Agora, o cimento custa entre 60 e 90 shekels por sacola - mais barato, mas ainda bastante caro e em quantidades limitadas para trabalhos de construção em larga escala.

"O Hamas não precisa de cimento, tem suficiente disso - o que o Hamas precisa, tem", disse Ali el-Haik, da Associação Palestina de Negócios.

A mensagem dele para Israel é que "ao manter o bloqueio, você acabou perdendo controle do que entra e sai de Gaza".

Imposto Acredita-se que o Hamas administra túneis próprios, e impõe algum tipo de imposto aos produtos que passam por eles.

Em seu escritório no Ministério da Fazenda, Zaza admite que não teria nem mesmo o novo aparelho de fax em sua mesa sem os túneis, mas diz que eles prejudicam o argumento ético para acabar com o bloqueio.

Ele reconhece que a prefeitura de Rafah costumava cobrar uma taxa por cada túnel construído, que seria U$ 2,5 mil, mas diz que isso agora acabou.

Zaza nega relatos de que o braço militar do Hamas leva uma parcela dos lucros dos túneis ou demanda que os proprietários forneçam um certo volume mensal de cimento a preço de custo.

Abu Ibrahim diz que não teve que pagar nenhuma taxa, mas confirma que precisa fornecer cimento. "Mas é como uma contribuição à nação, eles não nos forçam", diz.

Membros da comunidade formal de negócios acreditam que é impossível administrar um túnel sem a cooperação do Hamas.

Eles apontam o banco e a seguradora criados pelo grupo, assim como o grande hotel à beira-mar que um conhecido simpatizante do Hamas comprou neste ano, e dizem que a situação está ficando cada vez mais difícil para negócios sem ligações com o movimento - o que Zaza nega veementemente.
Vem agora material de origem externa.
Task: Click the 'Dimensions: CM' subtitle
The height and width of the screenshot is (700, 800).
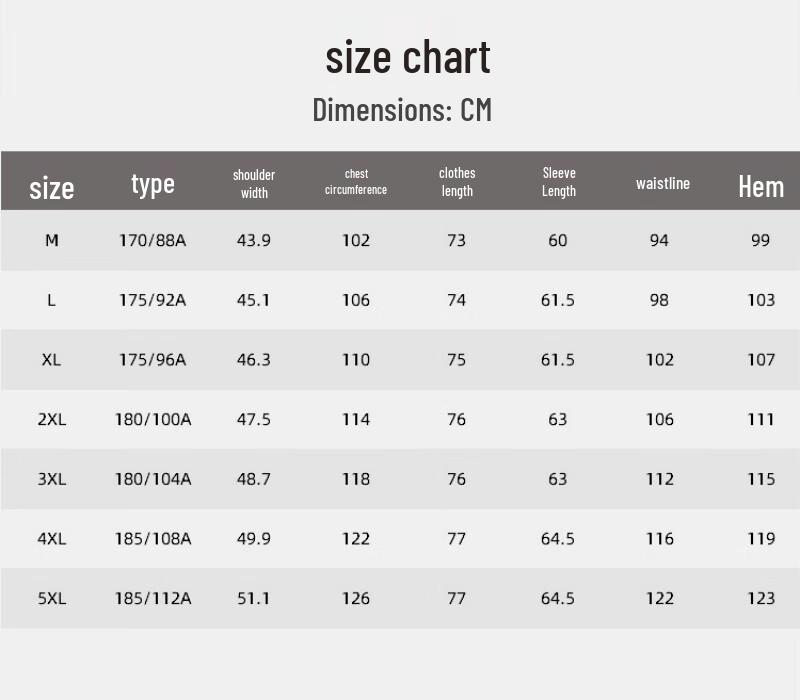Action: [x=402, y=109]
Um ano depois da operação israelense, há pequenos sinais de atividade econômica.

A Federação Palestina de Indústrias diz que 7% do setor estão agora operando, um aumento dos 3% do pós-guerra - em parte comprando matérias-primas contrabandeadas.

Os moradores de Gaza que recebem salários do Hamas, da Autoridade Palestina ou organizações internacionais podem comprar bens de consumo - apesar de talvez não poderem ampliar suas casas ou desenvolver negócios.

Mas 80% da população dependem de algum tipo de ajuda, e a maioria ainda enfrenta a pobreza.

Agora, o Egito começou a construir um muro subterrâneo para acabar com o comércio pelos túneis, o que pode paralisar até mesmo os poucos sinais atuais de vida econômica em Gaza.